For medical and fire emergencies quick responses are key to mitigating the damage and/or saving lives. The Turlock Fire Department had an average response time of four minutes and 53 seconds in 2017, which is below the national average.
“Turlock has seen a dramatic increase in call volume in the past several years,” the fire department stated in their annual report. “Along with more calls for service the department has also encountered more complex and challenging emergencies. These can be attributed to new EMS protocols, newer and lighter vehicles, which when are involved in collisions result in more complex extrications, and more industrial areas which present a larger threat for hazardous materials releases.”
In addition to maintaining a quick response time, the fire department has begun new practices that are aimed at keeping people and property safe. Now, the department sends all four engines out to a report of a working structure fire upon initial dispatch, and will call them off if not needed, as opposed to sending more engines out as the fire grows.

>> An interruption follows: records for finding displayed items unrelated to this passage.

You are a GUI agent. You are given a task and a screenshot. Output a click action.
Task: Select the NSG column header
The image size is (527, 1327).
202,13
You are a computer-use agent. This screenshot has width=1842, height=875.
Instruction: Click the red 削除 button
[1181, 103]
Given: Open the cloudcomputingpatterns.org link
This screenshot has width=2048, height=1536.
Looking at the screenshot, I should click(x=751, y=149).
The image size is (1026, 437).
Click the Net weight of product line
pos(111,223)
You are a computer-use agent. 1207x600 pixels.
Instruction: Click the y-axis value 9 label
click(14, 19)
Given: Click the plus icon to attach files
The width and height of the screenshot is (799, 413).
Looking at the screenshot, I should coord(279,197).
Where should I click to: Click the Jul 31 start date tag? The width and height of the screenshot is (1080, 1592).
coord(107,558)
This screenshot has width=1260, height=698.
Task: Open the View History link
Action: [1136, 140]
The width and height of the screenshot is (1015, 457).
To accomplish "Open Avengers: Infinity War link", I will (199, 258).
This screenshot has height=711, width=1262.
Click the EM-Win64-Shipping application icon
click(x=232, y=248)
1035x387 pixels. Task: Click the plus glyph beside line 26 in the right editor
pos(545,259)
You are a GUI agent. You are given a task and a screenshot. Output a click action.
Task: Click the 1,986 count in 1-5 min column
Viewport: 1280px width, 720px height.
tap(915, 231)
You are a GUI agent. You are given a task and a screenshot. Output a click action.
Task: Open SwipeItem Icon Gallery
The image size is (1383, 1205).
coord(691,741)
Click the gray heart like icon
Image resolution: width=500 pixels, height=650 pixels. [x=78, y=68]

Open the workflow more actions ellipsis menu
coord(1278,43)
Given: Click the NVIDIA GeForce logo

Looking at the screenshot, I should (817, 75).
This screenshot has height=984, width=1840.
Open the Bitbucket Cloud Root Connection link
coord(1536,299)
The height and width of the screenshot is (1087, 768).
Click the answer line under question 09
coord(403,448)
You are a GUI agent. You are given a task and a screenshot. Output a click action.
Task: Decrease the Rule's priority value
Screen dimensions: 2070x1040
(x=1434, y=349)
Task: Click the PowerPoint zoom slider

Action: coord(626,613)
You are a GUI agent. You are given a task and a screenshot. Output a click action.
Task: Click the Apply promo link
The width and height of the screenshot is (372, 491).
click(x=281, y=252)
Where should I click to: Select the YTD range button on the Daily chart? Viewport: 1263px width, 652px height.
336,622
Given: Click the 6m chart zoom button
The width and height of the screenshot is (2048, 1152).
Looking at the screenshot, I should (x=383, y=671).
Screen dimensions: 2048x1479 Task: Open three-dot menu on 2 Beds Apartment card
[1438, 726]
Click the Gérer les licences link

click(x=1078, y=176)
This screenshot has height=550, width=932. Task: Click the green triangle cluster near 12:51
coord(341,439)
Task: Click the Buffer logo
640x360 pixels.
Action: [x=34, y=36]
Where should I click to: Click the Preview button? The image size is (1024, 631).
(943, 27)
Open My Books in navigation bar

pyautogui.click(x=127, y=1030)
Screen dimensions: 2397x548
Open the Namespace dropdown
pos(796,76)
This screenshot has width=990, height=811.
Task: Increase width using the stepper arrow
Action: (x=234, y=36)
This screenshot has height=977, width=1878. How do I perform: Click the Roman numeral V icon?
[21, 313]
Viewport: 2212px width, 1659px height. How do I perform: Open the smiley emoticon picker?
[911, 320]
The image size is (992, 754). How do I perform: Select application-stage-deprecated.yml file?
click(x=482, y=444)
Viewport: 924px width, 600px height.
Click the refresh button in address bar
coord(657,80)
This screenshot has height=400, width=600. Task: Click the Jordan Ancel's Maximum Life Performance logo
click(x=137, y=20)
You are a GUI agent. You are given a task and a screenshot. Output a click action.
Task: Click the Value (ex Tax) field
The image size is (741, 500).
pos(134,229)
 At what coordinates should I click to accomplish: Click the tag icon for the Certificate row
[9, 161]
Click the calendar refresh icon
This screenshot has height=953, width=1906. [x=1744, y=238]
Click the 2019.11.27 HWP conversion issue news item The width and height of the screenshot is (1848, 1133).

The fire department also is sending out two engines for suspected CPR calls and is using the “Pit Crew CPR” practice. This practice operates by having one first responder performs compressions on the right side of the chest for one minute, then another first responder gives compressions on the left side of the chest. A third person makes sure the airway is not restricted and straps on an oxygen mask if needed. The practice has been implemented at numerous hospitals and has shown greater successful outcomes with sudden cardiac arrest patients.
In 2017, the Turlock Fire Department responded to 54 hazardous materials calls, which ranged from small natural gas ruptures to more complex calls involving ammonia leaks. Every firefighter in the department is trained to be a hazardous material first responder and now eight have reached the level of elite, which is the highest number the department has ever had. The specialist training came at no cost to the department because it hosted a Hazmat Specialist class in 2017.
The fire department’s engine from the California Office of Emergency Services was dispatched to 10 different emergencies. “Fire crews were assigned to various activities including; structure protections, hand line construction, road construction, spotting for aircraft, and mop up activities,” according to the fire department’s annual report.
The previous year saw the addition of Squad 32 to the department’s fleet. Squad 32 has some custom features that allows it to respond to special assignments, including confined spaces rescues, trench rescues, high and low angle rope rescues, and vehicle extractions. Over the course of the year Squad 32 was called into action 16 times for specialized operations.
“Squad training and equipment was at the forefront of the departments operational goals for 2017,” the annual report stated. “Specialized equipment for rescue, extrication, and confined space have been purchased and added to the cache on the Squad. In addition, several specialized training sessions have been conducted to better prepare personnel assigned to the Squad. Squad 32 will continue to be a vital resource in upcoming years and will most certainly continue to save lives.”
Training was a key focus for the fire department in 2017, with a restructuring of the training grounds, along with some new additions that are designed to improve firefighting techniques. The Live Fire Training Structure utilizes eight cargo containers that the fire department will be able to use for a variety of fire and rescue scenarios at their drill grounds on Walnut Road. Inside the structure the fire department can simulate multiple fire and rescue incidents, including multiple-story efforts. Those using the facility can experience the flames and thick smoke, while practicing how to move safely and effectively and learning how to vent the fires and the behavior of the flames. Planning and design work is being done for a five to six story training tower and confined space rescue prop that would join the other structures at the training ground.
The past year also saw the fire department sign a memorandum of understanding with Modesto Junior College that will see the fire department host a series of classes and serve as a satellite campus for the college to be used by those pursuing degrees in fire service.